[Data for locating visible targets]
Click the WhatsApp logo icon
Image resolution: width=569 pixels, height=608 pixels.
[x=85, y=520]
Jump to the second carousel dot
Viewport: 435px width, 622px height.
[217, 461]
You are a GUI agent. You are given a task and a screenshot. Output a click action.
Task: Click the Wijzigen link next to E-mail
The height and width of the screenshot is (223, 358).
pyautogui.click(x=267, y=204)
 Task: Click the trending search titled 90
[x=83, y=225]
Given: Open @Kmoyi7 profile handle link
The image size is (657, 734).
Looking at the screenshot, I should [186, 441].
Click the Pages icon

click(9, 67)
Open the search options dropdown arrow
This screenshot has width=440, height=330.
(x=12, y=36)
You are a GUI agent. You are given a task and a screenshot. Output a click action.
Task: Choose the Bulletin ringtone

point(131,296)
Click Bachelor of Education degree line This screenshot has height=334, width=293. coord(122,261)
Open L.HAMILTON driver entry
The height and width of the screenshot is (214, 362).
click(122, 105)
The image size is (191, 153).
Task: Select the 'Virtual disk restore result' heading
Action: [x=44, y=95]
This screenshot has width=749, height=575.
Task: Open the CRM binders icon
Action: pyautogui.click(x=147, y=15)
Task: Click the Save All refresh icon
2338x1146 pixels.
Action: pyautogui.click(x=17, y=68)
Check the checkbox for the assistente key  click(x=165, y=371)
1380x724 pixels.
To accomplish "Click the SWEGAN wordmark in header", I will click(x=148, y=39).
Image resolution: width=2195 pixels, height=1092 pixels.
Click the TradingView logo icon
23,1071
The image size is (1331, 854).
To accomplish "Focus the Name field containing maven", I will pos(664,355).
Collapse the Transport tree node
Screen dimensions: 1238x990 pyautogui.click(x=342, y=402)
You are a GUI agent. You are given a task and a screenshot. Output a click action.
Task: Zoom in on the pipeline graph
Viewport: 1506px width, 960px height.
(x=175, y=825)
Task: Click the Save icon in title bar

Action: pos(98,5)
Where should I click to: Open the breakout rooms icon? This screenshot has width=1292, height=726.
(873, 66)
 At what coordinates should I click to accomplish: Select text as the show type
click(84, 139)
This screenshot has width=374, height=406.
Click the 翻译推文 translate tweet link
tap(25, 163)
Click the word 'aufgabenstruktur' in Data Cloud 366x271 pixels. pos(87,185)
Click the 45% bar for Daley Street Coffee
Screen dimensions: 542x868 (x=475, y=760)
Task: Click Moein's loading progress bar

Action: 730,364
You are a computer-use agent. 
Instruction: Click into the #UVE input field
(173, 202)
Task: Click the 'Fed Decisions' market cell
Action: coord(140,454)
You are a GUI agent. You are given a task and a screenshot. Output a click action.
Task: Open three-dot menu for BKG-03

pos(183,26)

◆ **Work to do**:
Edit the entries above so that every "GUI agent" reads "screen agent", and leave everything else unchanged.

◆ **Result for this exercise**:
Click the WhatsApp logo icon
Image resolution: width=569 pixels, height=608 pixels.
[x=85, y=520]
Jump to the second carousel dot
Viewport: 435px width, 622px height.
[217, 461]
You are a screen agent. You are given a task and a screenshot. Output a click action.
Task: Click the Wijzigen link next to E-mail
The height and width of the screenshot is (223, 358).
pyautogui.click(x=267, y=204)
 Task: Click the trending search titled 90
[x=83, y=225]
Given: Open @Kmoyi7 profile handle link
The image size is (657, 734).
Looking at the screenshot, I should [186, 441].
Click the Pages icon

click(9, 67)
Open the search options dropdown arrow
This screenshot has width=440, height=330.
(x=12, y=36)
You are a screen agent. You are given a task and a screenshot. Output a click action.
Task: Choose the Bulletin ringtone

point(131,296)
Click Bachelor of Education degree line This screenshot has height=334, width=293. coord(122,261)
Open L.HAMILTON driver entry
The height and width of the screenshot is (214, 362).
click(122, 105)
The image size is (191, 153).
Task: Select the 'Virtual disk restore result' heading
Action: [x=44, y=95]
This screenshot has width=749, height=575.
Task: Open the CRM binders icon
Action: pyautogui.click(x=147, y=15)
Task: Click the Save All refresh icon
2338x1146 pixels.
Action: pyautogui.click(x=17, y=68)
Check the checkbox for the assistente key  click(x=165, y=371)
1380x724 pixels.
To accomplish "Click the SWEGAN wordmark in header", I will click(x=148, y=39).
Image resolution: width=2195 pixels, height=1092 pixels.
Click the TradingView logo icon
23,1071
The image size is (1331, 854).
To accomplish "Focus the Name field containing maven", I will pos(664,355).
Collapse the Transport tree node
Screen dimensions: 1238x990 pyautogui.click(x=342, y=402)
You are a screen agent. You are given a task and a screenshot. Output a click action.
Task: Zoom in on the pipeline graph
Viewport: 1506px width, 960px height.
(x=175, y=825)
Task: Click the Save icon in title bar

Action: pos(98,5)
Where should I click to: Open the breakout rooms icon? This screenshot has width=1292, height=726.
(873, 66)
 At what coordinates should I click to accomplish: Select text as the show type
click(84, 139)
This screenshot has width=374, height=406.
Click the 翻译推文 translate tweet link
tap(25, 163)
Click the word 'aufgabenstruktur' in Data Cloud 366x271 pixels. pos(87,185)
Click the 45% bar for Daley Street Coffee
Screen dimensions: 542x868 (x=475, y=760)
Task: Click Moein's loading progress bar

Action: 730,364
You are a computer-use agent. 
Instruction: Click into the #UVE input field
(173, 202)
Task: Click the 'Fed Decisions' market cell
Action: coord(140,454)
You are a screen agent. You are given a task and a screenshot. Output a click action.
Task: Open three-dot menu for BKG-03

pos(183,26)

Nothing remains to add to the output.